By lowering oxygen levels as well as temperature storage levels you can increase the life-span of your seed for up to 20 years. Another storage technique is to dehydrate the seeds around 2-5%; no more is recommended as it might affect the internal constitution of the seed. Temperature is extremely important as it regulates the activity of the enzymes during germination; during storage, temperature regulates the embryos metabolism.

Immature seeds tend to be light in color and have a soft outer shell.

In commercial cannabis production, generally, growers will plant many seeds of one strain and choose the best plant. They will then take clones from that individual plant, which allows for consistent genetics for mass production.

Once you see the taproot, it’s time to transfer your germinated seed into its growing medium, such as soil.

Are you ready to grow?

A couple big drawbacks, though: Autoflower strains are known for being less potent. Also, because they are small in stature, they usually don’t produce big yields.
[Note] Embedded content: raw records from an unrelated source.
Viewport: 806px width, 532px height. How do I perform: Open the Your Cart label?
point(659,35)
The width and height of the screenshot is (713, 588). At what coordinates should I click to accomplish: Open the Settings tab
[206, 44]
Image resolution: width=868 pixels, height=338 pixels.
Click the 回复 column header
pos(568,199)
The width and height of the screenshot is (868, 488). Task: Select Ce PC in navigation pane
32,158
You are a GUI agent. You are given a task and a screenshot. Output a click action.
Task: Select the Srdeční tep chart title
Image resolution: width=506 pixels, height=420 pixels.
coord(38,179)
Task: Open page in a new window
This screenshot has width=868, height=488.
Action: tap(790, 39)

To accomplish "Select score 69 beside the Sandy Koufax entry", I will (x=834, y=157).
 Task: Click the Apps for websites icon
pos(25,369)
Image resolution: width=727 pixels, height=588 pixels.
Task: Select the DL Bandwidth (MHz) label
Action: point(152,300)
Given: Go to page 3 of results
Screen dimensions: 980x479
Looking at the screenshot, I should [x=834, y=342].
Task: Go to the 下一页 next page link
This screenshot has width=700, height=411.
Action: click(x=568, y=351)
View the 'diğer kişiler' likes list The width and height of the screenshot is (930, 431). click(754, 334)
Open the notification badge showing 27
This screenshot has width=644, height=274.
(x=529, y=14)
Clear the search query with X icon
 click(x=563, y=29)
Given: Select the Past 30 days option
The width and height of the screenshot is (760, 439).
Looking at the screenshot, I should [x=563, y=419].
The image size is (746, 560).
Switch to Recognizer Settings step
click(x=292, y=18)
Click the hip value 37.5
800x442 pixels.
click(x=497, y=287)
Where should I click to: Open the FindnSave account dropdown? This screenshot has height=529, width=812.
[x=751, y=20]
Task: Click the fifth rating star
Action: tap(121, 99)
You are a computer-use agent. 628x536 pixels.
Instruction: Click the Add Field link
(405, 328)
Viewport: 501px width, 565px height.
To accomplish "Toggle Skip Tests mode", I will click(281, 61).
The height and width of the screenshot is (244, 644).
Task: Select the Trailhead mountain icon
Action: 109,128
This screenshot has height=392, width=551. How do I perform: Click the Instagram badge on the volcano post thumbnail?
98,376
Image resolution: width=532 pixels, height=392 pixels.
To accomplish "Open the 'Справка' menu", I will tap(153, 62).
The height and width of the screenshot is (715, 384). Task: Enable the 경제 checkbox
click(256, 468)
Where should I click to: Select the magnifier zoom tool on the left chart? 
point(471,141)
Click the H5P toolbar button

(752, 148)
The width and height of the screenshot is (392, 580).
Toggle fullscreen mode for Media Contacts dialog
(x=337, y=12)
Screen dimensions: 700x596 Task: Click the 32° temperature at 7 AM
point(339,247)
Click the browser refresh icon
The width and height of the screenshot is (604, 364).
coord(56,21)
As we’ve mentioned, cannabis is a dioecious plant, meaning male and female reproductive organs appear on different plants.

CBD, or cannabidiol, is one of the chemical components—known collectively as cannabinoids—found in the cannabis plant. Over the years, humans have selected plants for high-THC content, making cannabis with high levels of CBD rare. The genetic pathways through which THC is synthesized by the plant are different than those for CBD production.

Check out Johanna’s full video series on how to grow weed on Leafly’s YouTube .

Another option – perhaps less risky – is to give your excess seeds to friends, without involving any financial transactions. If you are completely transparent about where the seeds come from, this can be an excellent way to encourage someone to get into growing cannabis, and you could have a new weed growing buddy to swap clones or buds in the future.

If you notice seeds in your bud, it can be annoying, but there’s no need to discard them! At Weedseedsexpress, we think that all weed should be valued. Instead, read our blog to discover some ingenious ways to use any spare cannabis seeds. Here are five ideas that are certainly worth investigating.

Did you know that cannabis seeds are extremely nutritious, just like hemp, which has long been sold in health food stores? In fact, they are packed full of protein, fiber, healthy unsaturated seeds rich in omega oils and many vitamins. Plus, they contain an impressive range of minerals, such as iron, sodium, potassium, and magnesium.

4. Give them away or sell them

No matter why you have extra seeds left after harvest, here are five alternative ways to make the most out of them, rather than just throwing them away.

You can eat them raw (with or without the husk) or toast them. You can eat them on their own, or use them as a tasty salad garnish. Cannabis seeds do not contain measurable amounts of THC, so you can enjoy them without worrying about getting high. Try scattered granola or oatmeal – they even count as one of your five a day!

First, discard any immature seeds. Mature seeds have a different appearance compared to those who are immature.

There are many reasons why you could end up with extra marijuana seeds, either because you started growing with seeds found in the bottom of a bag and have a few left or because you developed some during your growing crops.